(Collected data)
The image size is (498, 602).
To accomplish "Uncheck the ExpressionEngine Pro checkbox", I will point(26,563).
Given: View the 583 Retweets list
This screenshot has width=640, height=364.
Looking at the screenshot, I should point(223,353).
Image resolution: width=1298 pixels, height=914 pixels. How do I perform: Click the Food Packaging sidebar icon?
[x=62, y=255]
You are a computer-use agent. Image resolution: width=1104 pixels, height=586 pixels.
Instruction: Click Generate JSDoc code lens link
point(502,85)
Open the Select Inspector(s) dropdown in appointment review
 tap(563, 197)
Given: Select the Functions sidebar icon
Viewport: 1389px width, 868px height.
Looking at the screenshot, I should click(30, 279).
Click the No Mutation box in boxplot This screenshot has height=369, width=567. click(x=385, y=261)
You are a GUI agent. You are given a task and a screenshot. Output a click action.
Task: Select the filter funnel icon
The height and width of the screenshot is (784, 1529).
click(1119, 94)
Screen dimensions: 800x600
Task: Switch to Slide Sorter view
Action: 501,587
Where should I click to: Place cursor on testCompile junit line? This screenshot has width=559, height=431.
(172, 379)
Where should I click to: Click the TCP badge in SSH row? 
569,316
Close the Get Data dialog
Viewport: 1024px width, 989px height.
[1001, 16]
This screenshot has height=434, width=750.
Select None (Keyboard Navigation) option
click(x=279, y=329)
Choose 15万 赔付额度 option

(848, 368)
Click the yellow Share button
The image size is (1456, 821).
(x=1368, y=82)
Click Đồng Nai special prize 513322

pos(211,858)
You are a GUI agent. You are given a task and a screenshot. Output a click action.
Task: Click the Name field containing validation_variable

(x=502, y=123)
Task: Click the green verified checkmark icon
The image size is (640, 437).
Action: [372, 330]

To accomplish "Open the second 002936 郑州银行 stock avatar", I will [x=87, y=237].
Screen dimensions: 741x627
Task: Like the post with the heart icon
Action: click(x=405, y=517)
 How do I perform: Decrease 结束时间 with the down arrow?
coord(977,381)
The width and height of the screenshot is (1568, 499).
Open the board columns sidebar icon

> **EXERCISE INSTRUCTIONS**
Transcribe exactly, and only, the lines from the one with "The width and" through the last line of the data.

> **ANSWER TO THE PROBLEM**
The width and height of the screenshot is (1568, 499).
Open the board columns sidebar icon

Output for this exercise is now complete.